Lufthansa, in common with Europe's other large legacy carriers, has a high cost base which it must lower to be sustainable and able to offer competitive fares. Despite protracted conflicts with its unions Lufthansa is slowly lowering its labour cost base by recruiting new staff on less favourable wages and more flexible contracts. The German carrier is not resolving its cost base issues as quickly as IAG managed to do but both know that even once issues are sorted, their cost base will still be higher than the easyJets of this world. It's easier for a new business to create a low cost base than for an older one to do so by restructuring.
It's not just the German carriers, easyJet and Ryanair looking to grow — the latter aiming for a 15-20% market share. IAG's Vueling, Air France-KLM's Transavia, Wizz Air and Iceland's Wow Air are also among those expanding in Germany.
As a consequence of Air Berlin cutting some services in an attempt to improve profitability and Lufthansa switching services to Eurowings, German airports are trying to lure low-cost airlines. They are offering carriers attractive deals to ensure enough passenger footfall to satisfy retail tenants.
However, an airport offering deals and an airport offering slots at times attractive to business travellers are two different things and the new route schedules might not be suitable for business passengers, although they will undoubtedly add capacity.
Another factor to watch is the role of long-haul services in the fight for short-haul traffic market share. There are constant rumours about Ryanair and easyJet seeking a long-haul partner so that their passengers can seamlessly interline as do those on Air Berlin as part of oneworld and Vueling in the IAG group. (Eurowings is not a member of Star Alliance but has some bilateral codeshares with some members.)
In the past long-haul routes desperately needed feeder services which many of these short-haul services could provide. But in these days of online booking systems which can handle bookings on different carriers, albeit in two different sectors, that may be receding in importance.
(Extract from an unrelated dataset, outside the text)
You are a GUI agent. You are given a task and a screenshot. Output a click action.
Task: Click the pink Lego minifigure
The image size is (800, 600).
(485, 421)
But the European factor isn't. easyJet has satellite operations on the Continent but its headquarters remain in the UK. Can a 'no' vote winning the UK's European referendum put the competitive advantage back to Ryanair and the Continental low costs?
Whatever carriers dominate the short-haul market, the good news for corporate travel buyers is that the competition will be fierce. So as the number of new carriers, new routes and capacity in Germany is set to rise, the fares on short-haul routes look ready to fall.